O risco iminente de o Brasil retornar ao Mapa da Fome é uma das motivações para a Caravana do Semiárido contra a Fome. A iniciativa tem a organização do movimento Articulação Semiárido Brasileiro (ASA) e partiu do Sertão de Pernambuco com o objetivo de percorrer cerca de 3000 km nos próximos dias. O Mapa da Fome é um indicador da Organização das Nações Unidas para a Agricultura e Alimentação (FAO) que apresenta os países nos quais mais de 5% da população ingere menos calorias do que o necessário. Desde 2014 o país estava fora destas estatísticas. Nesta entrevista, concedida ao Programa Sala Franciscana, o coordenador executivo da ASA e participante da Caravana do Semiárido contra a fome, Marcos Jacinto, atribui este retrocesso ao desmonte das políticas públicas que vem sendo realizado no Brasil pós-golpe.  

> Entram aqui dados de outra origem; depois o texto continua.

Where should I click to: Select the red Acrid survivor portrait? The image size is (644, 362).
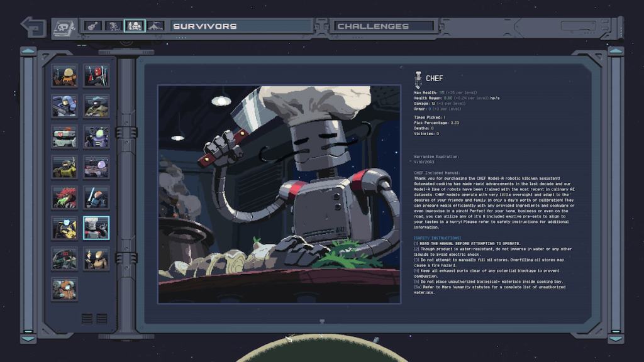65,197
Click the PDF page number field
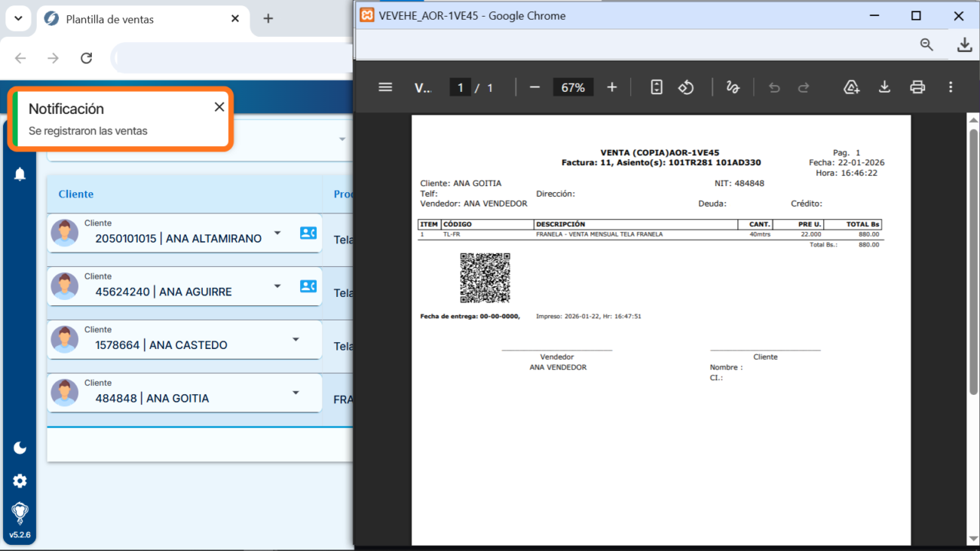Screen dimensions: 980x551 (460, 87)
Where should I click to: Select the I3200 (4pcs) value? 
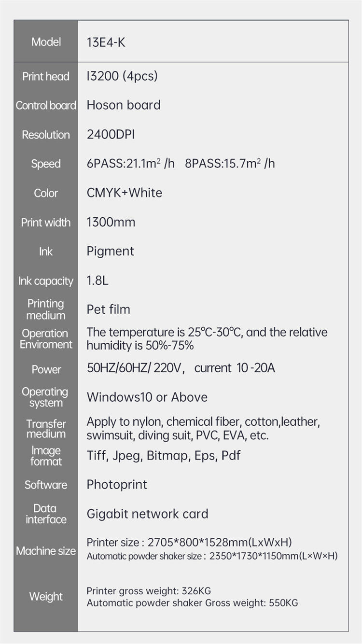pyautogui.click(x=122, y=76)
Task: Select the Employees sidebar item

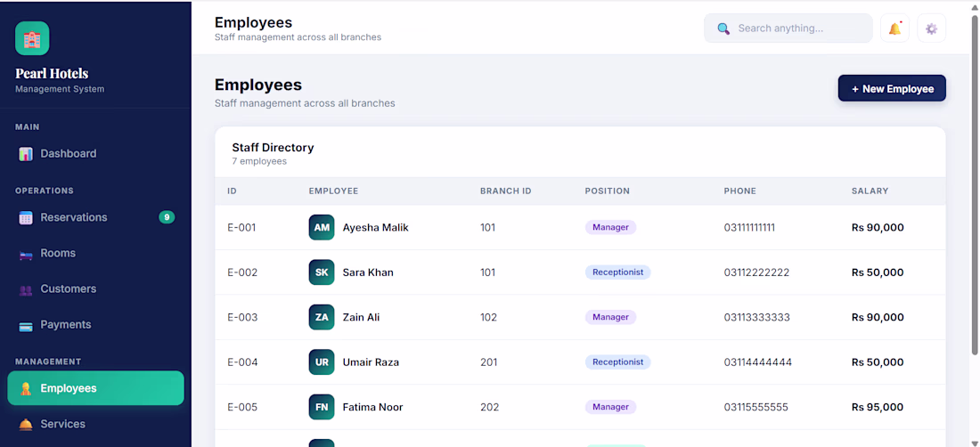Action: (x=95, y=388)
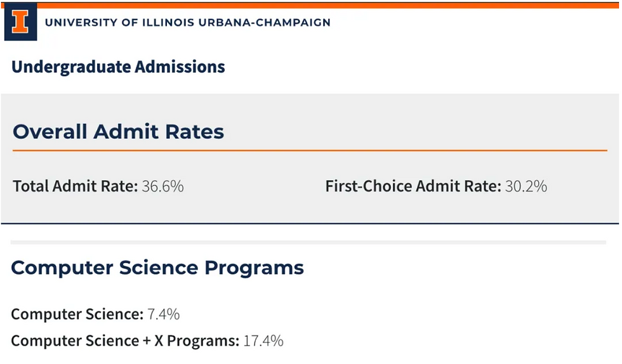Image resolution: width=622 pixels, height=364 pixels.
Task: Click the word Admissions in the page title
Action: pos(180,67)

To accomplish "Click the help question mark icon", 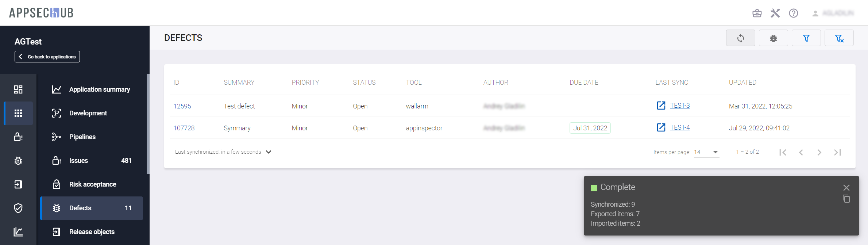I will point(793,14).
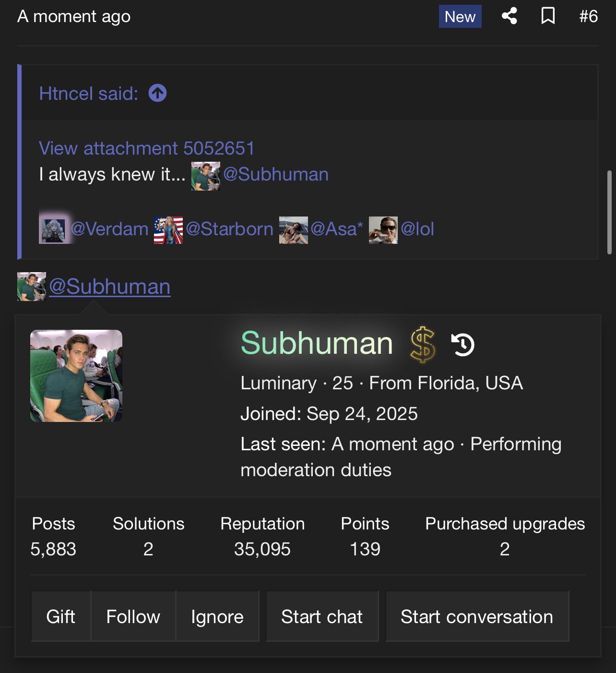Bookmark this post with bookmark icon
616x673 pixels.
[x=548, y=16]
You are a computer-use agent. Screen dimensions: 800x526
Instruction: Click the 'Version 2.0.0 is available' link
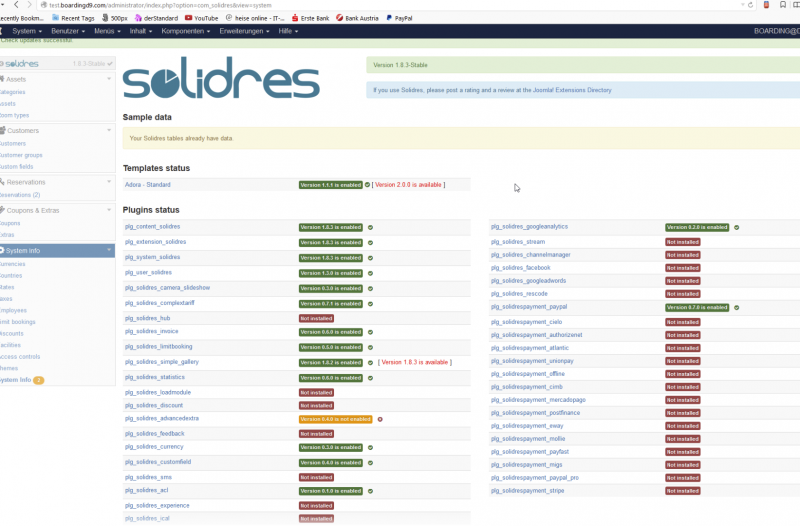click(x=408, y=185)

Com que finalidade está sendo realizada a Caravana do Semiárido contra a fome?

Marcos Jacinto – A caravana tem dois objetivos principais: o primeiro deles, anunciar um Semiárido vivo, mostrar para as pessoas de todo o Brasil tudo aquilo que tem sido construído nesta região, em termos de programas, políticas públicas e de ações que foram fundamentais para que hoje o semiárido seja uma região diferente, para que tenha novas perspectivas, para que as pessoas vivam melhor, num espaço onde há vida, e vida em abundância; o segundo objetivo é o de denunciar. Nós temos acompanhado, com muita preocupação, desde o golpe parlamentar-midiático-judiciário de 2016, o desmonte das políticas públicas voltadas para a convivência com o semiárido, para a agricultura familiar, que foram fundamentais para que alcançássemos resultados tão significativos em qualidade de vida, na diminuição da fome, da pobreza e da miséria. Este desmonte nas políticas pode, inclusive, levar o Brasil a voltar ao Mapa da Fome. Uma das maiores conquistas dos últimos anos do país foi ter saído do Mapa da Fome da FAO, no ano de 2014, e agora, com todos estes problemas, o país corre o sério risco de voltar a esta vergonhosa estatística. A caravana é, então, este grande movimento do Semiárido, passando por várias cidades do Brasil para anunciar o que tem sido produzido de positivo, mas também para denunciar este difícil momento pelo qual estamos passando.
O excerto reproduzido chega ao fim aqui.